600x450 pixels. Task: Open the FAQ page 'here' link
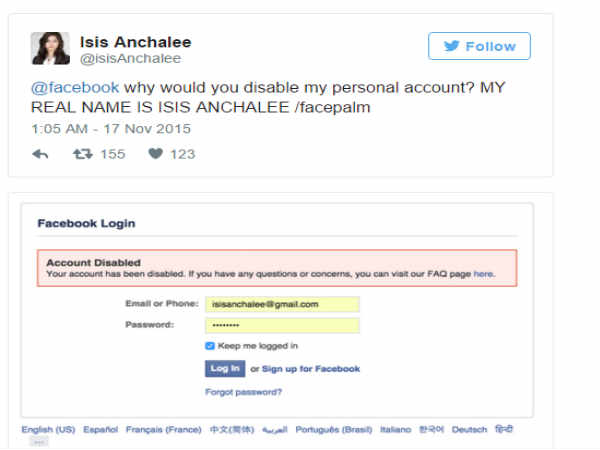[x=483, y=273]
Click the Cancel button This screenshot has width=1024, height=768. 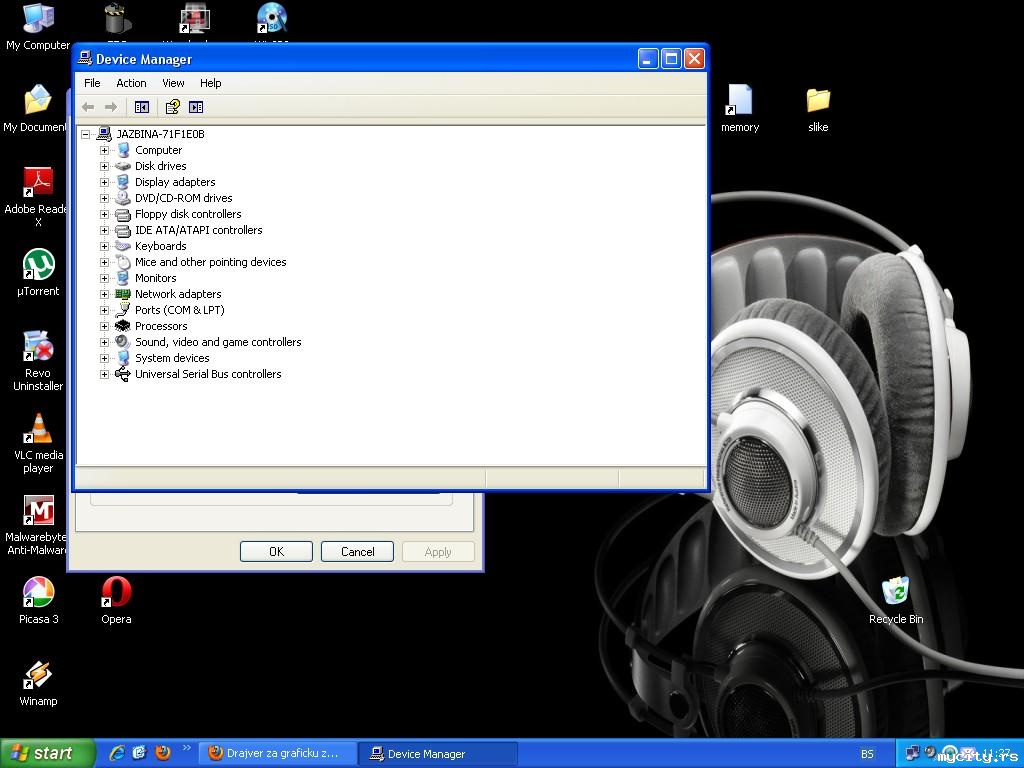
--
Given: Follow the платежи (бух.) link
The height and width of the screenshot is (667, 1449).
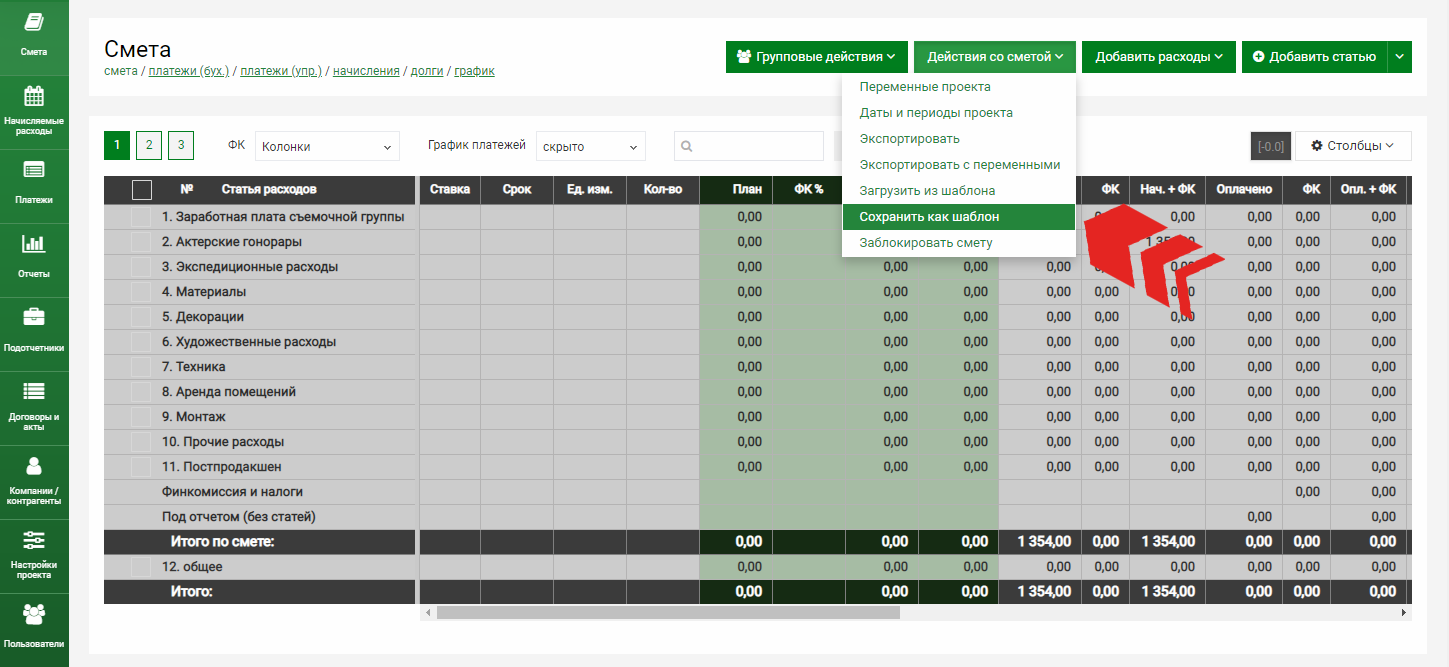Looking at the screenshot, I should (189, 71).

### Exercise objective
Look above for the line with "600x450 pixels. Task: Open" and the line with "Click the Cancel", then copy exactly the lines from the first through the second, both kept, with no pictures.

### Your response
600x450 pixels. Task: Open the FAQ page 'here' link
[x=483, y=273]
Click the Cancel button This screenshot has width=1024, height=768. 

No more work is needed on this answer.